# PROBLEM REQUIREMENTS
Print out the entries that follow exactly, missing none.

━━━━━━━━━━━━━━━━━━━━━━━━━━━━━━

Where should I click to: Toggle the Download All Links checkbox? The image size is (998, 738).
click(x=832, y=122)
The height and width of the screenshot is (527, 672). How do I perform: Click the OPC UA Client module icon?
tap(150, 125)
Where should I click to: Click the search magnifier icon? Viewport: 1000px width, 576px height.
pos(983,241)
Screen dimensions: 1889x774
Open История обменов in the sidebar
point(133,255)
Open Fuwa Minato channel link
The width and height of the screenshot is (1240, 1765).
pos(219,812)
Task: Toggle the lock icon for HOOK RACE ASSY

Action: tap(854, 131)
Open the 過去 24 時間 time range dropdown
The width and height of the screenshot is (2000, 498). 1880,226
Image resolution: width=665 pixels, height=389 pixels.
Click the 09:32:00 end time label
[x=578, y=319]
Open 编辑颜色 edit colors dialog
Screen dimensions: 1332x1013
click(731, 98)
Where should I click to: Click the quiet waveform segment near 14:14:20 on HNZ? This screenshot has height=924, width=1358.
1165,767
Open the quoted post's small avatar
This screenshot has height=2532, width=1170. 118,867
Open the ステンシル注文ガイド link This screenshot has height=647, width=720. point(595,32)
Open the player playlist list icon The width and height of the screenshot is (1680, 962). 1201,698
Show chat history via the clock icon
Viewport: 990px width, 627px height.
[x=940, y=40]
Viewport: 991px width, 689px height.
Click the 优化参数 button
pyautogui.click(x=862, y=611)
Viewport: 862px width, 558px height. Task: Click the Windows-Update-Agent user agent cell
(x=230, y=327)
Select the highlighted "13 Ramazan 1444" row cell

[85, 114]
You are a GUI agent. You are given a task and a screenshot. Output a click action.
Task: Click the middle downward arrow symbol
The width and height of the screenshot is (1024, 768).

━━━━━━━━━━━━━━━━━━━━━━━━━━━━━━

# EXERCISE ANSWER
Where should I click to: Toggle the Download All Links checkbox? The image size is (998, 738).
click(x=832, y=122)
The height and width of the screenshot is (527, 672). How do I perform: Click the OPC UA Client module icon?
tap(150, 125)
Where should I click to: Click the search magnifier icon? Viewport: 1000px width, 576px height.
pos(983,241)
Screen dimensions: 1889x774
Open История обменов in the sidebar
point(133,255)
Open Fuwa Minato channel link
The width and height of the screenshot is (1240, 1765).
pos(219,812)
Task: Toggle the lock icon for HOOK RACE ASSY

Action: tap(854, 131)
Open the 過去 24 時間 time range dropdown
The width and height of the screenshot is (2000, 498). 1880,226
Image resolution: width=665 pixels, height=389 pixels.
Click the 09:32:00 end time label
[x=578, y=319]
Open 编辑颜色 edit colors dialog
Screen dimensions: 1332x1013
click(731, 98)
Where should I click to: Click the quiet waveform segment near 14:14:20 on HNZ? This screenshot has height=924, width=1358.
1165,767
Open the quoted post's small avatar
This screenshot has height=2532, width=1170. 118,867
Open the ステンシル注文ガイド link This screenshot has height=647, width=720. point(595,32)
Open the player playlist list icon The width and height of the screenshot is (1680, 962). 1201,698
Show chat history via the clock icon
Viewport: 990px width, 627px height.
[x=940, y=40]
Viewport: 991px width, 689px height.
Click the 优化参数 button
pyautogui.click(x=862, y=611)
Viewport: 862px width, 558px height. Task: Click the Windows-Update-Agent user agent cell
(x=230, y=327)
Select the highlighted "13 Ramazan 1444" row cell

[85, 114]
You are a GUI agent. You are given a task and a screenshot. Output a click action.
Task: Click the middle downward arrow symbol
The width and height of the screenshot is (1024, 768).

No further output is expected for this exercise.